- [Short task 1] What names does the KVM patch discussion say are used for the protected memory, the page tables, and the existing EPT? List each distinct name once.
- [Short task 2] Continue the KVM patch discussion about non-present SPTE values from its last line.

- [Provided passage]

■ ■ ■ ■

Re: [RFC PATCH v6 037/104] KVM: x86/mmu: Allow non-zero value for non-present SPTE

[David Matlack <dmatlack@google.com>]

On Thu, May 05, 2022 at 11:14:31AM -0700, isaku.yamahata@intel.com wrote:
> From: Sean Christopherson <sean.j.christopherson@intel.com>
> 
> TDX introduced a new ETP, Secure-EPT, in addition to the existing EPT.
> Secure-EPT maps protected guest memory, which is called private. Since
> Secure-EPT page tables is also protected, those page tables is also called
> private.  The existing EPT is often called shared EPT to distinguish from
> Secure-EPT.  And also page tables for share EPT is also called shared.
> 
> Virtualization Exception, #VE, is a new processor exception in VMX non-root
> operation.  In certain virtualizatoin-related conditions, #VE is injected
> into guest instead of exiting from guest to VMM so that guest is given a
> chance to inspect it.  One important one is EPT violation.  When
> "ETP-violation #VE" VM-execution is set, "#VE suppress bit" in EPT entry
> is cleared, #VE is injected instead of EPT violation.
> 
> Because guest memory is protected with TDX, VMM can't parse instructions
> in the guest memory.  Instead, MMIO hypercall is used for guest to pass
> necessary information to VMM.
> 
> To make unmodified device driver work, guest TD expects #VE on accessing
> shared GPA.  The #VE handler converts MMIO access into MMIO hypercall with
> the EPT entry of enabled "#VE" by clearing "suppress #VE" bit.  Before VMM
> enabling #VE, it needs to figure out the given GPA is for MMIO by EPT
> violation.  So the execution flow looks like
> 
> - Allocate unused shared EPT entry with suppress #VE bit set.
> - EPT violation on that GPA.

■ ■ ■ ■

- [Collected data]

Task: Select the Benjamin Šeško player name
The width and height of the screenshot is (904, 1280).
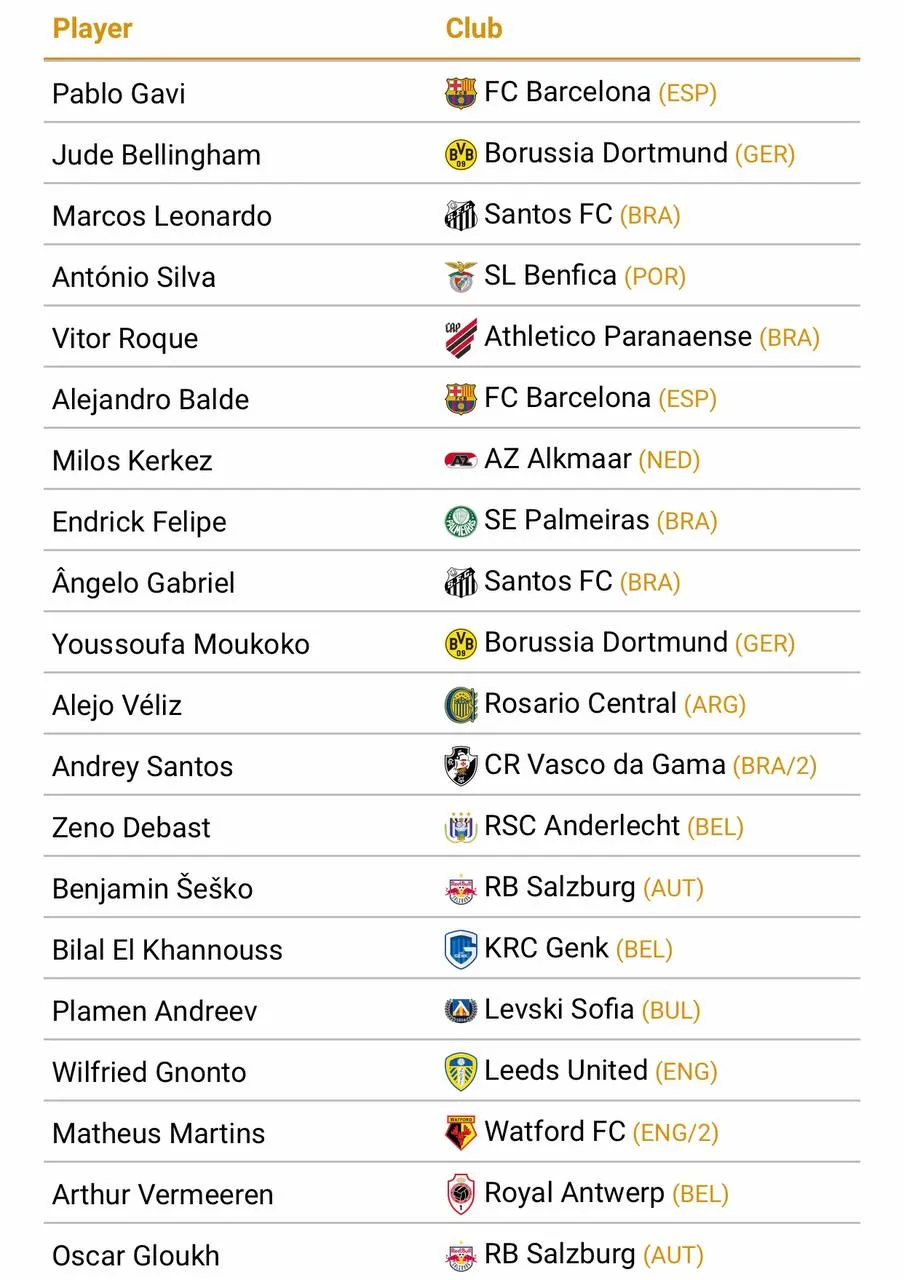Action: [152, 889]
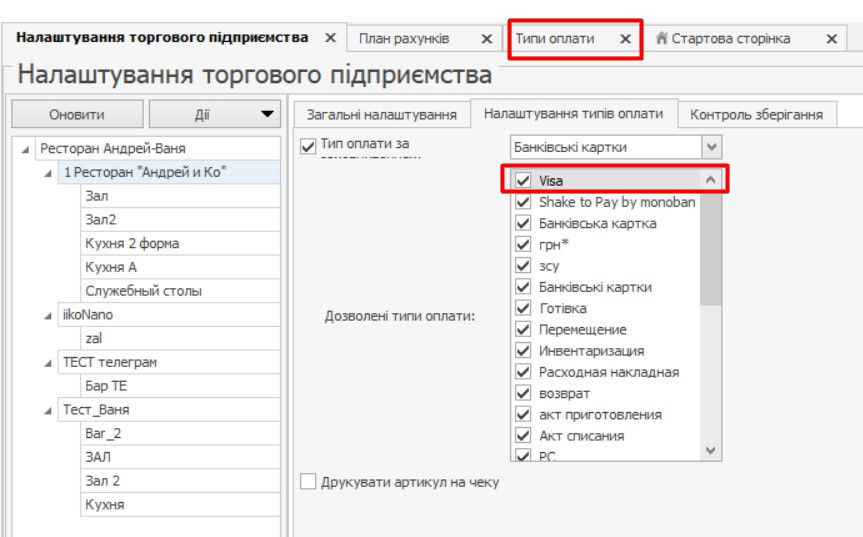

■ ■ ■ ■

- [Final result 1]
- private: the protected guest memory that Secure-EPT maps, and the Secure-EPT page tables
- shared EPT: the existing EPT
- shared: the page tables for shared EPT

- [Final result 2]
> - VMM figures out the faulted GPA is for MMIO.
> - VMM clears the suppress #VE bit.
> - Guest TD gets #VE, and converts MMIO access into MMIO hypercall.
> - If the GPA maps guest memory, VMM resolves it with guest pages.
> 
> For both cases, SPTE needs suppress #VE" bit set initially when it
> is allocated or zapped, therefore non-zero non-present value for SPTE
> needs to be allowed.
> 
> This change requires to update FNAME(sync_page) for shadow EPT.
> "if(!sp->spte[i])" in FNAME(sync_page) means that the spte entry is the
> initial value.  With the introduction of shadow_nonpresent_value which can
> be non-zero, it doesn't hold any more. Replace zero check with
> "!is_shadow_present_pte() && !is_mmio_spte()".
> 
> When "if (!spt[i])" doesn't hold, but the entry value is
> shadow_nonpresent_value, the entry is wrongly synchronized from non-present
> to non-present with (wrongly) pfn changed and tries to remove rmap wrongly
> and BUG_ON() is hit.
> 
> TDP MMU uses REMOVED_SPTE = 0x5a0ULL as special constant to indicate the
> intermediate value to indicate one thread is operating on it and the value
> should be semi-arbitrary value.  For TDX (more correctly to use #VE), the
> value should include suppress #VE value which is SHADOW_NONPRESENT_VALUE.
> Rename REMOVED_SPTE to __REMOVED_SPTE and define REMOVED_SPTE as
> SHADOW_NONPRESENT_VALUE | REMOVED_SPTE to set suppress #VE bit.
> 
> Signed-off-by: Sean Christopherson <sean.j.christopherson@intel.com>
> Signed-off-by: Isaku Yamahata <isaku.yamahata@intel.com>
>  arch/x86/kvm/mmu/mmu.c         | 55 ++++++++++++++++++++++++++++++----
>  arch/x86/kvm/mmu/paging_tmpl.h |  3 +-
>  arch/x86/kvm/mmu/spte.c        |  5 +++-
>  arch/x86/kvm/mmu/spte.h        | 37 ++++++++++++++++++++---
>  arch/x86/kvm/mmu/tdp_mmu.c     | 23 +++++++++-----
>  5 files changed, 105 insertions(+), 18 deletions(-)
> 
> diff --git a/arch/x86/kvm/mmu/mmu.c b/arch/x86/kvm/mmu/mmu.c
> index 4a12d862bbb6..324ea25ee0c7 100644
> --- a/arch/x86/kvm/mmu/mmu.c
> +++ b/arch/x86/kvm/mmu/mmu.c
> @@ -693,6 +693,44 @@ static void walk_shadow_page_lockless_end(struct kvm_vcpu *vcpu)
>  	}
>  }
>  
> +static inline void kvm_init_shadow_page(void *page)
> +{
> +#ifdef CONFIG_X86_64
> +	int ign;
> +
> +	WARN_ON_ONCE(shadow_nonpresent_value != SHADOW_NONPRESENT_VALUE);
> +	asm volatile (
> +		"rep stosq\n\t"
> +		: "=c"(ign), "=D"(page)
> +		: "a"(SHADOW_NONPRESENT_VALUE), "c"(4096/8), "D"(page)
> +		: "memory"
> +	);

Use memset64()?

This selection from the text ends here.